The protagonists of Jingze Du’s paintings are stretched, distorted and transformed, as if reflected in a fairground mirror. Working predominantly in shades of grey, the artist creates fluid images in which physical features shift or melt away, contemporary portraits that speak of transience, identity and in-between spaces.
Originally from China, Jingze Du moved to Ireland in 2008, when he was 13. He had started painting classes at an early age, and in 2011 was awarded a prize in the Texaco Children’s Art Competition. Four years later, he reached the final of Ireland’s Canon Young Fashion Photographer of the Year, and studied at the National College of Art and Design in Dublin before completing an MFA at the Royal College of Art, London, in 2019.
Du’s experiences as an immigrant and dual Chinese-Irish identity feed directly into his work: “I’m oscillating between East and West; between different values, expectations and traditions,” he explains. His subjects often occupy similarly uncertain ground: headless figures in oversize suits are shot through with geometric shapes in bold colour; anonymous characters ponder mobile phones as their bodies become grey mist; pets, cartoon characters and sports icons are revisited in thin layers of oil or acrylic.
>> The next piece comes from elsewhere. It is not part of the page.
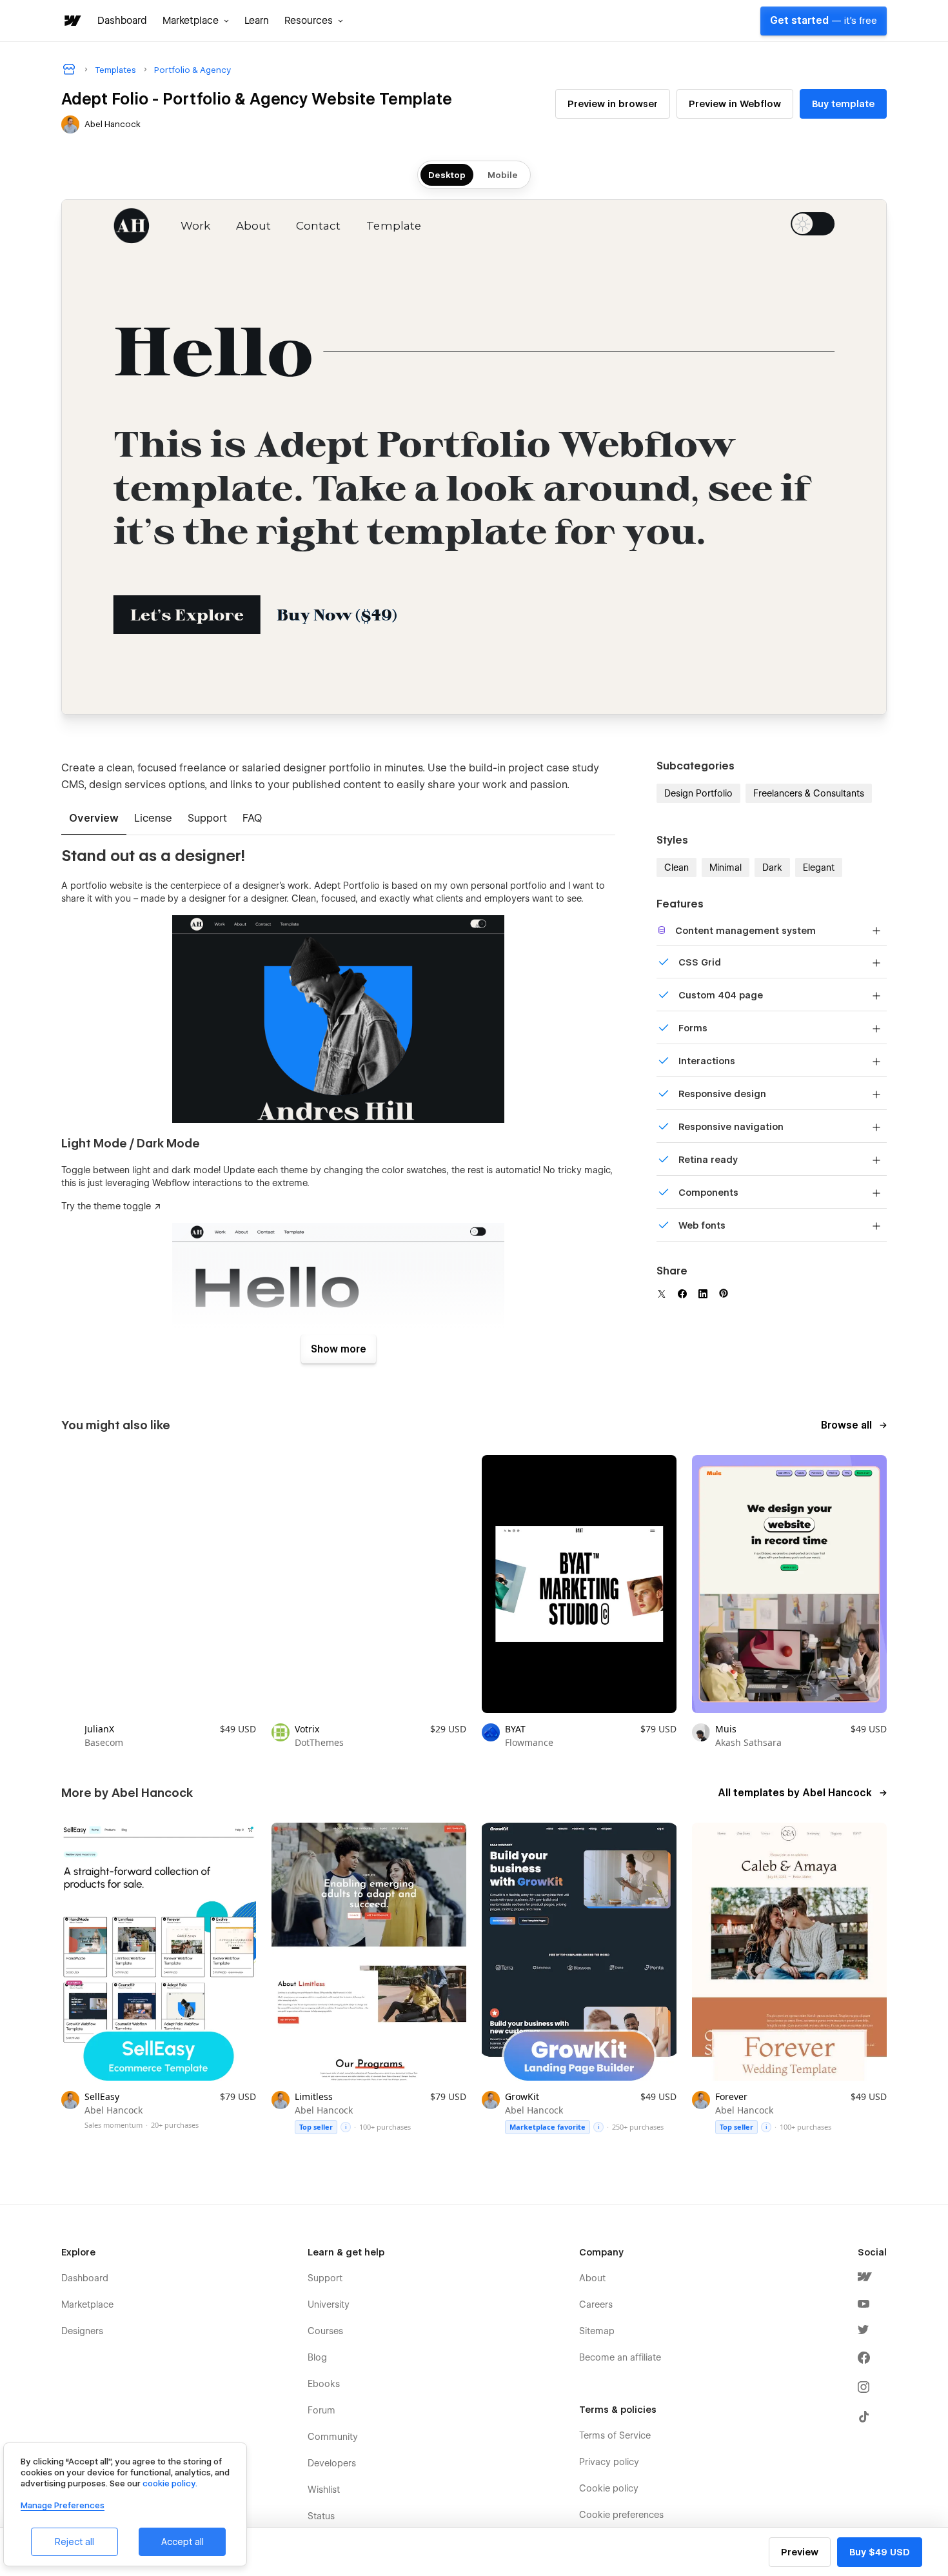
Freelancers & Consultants (808, 793)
Du has hosted solo shows at the Hive Center for Contemporary Art, Beijing, the National College of Art & Design, Dublin, and Steve Turner Gallery in Los Angeles, among others, and has participated in group exhibition in Dublin, London and Hong Kong. He received the National University of Ireland Art and Design Prize in 2017 and completed a residency at the Royal Hibernian Academy in 2020.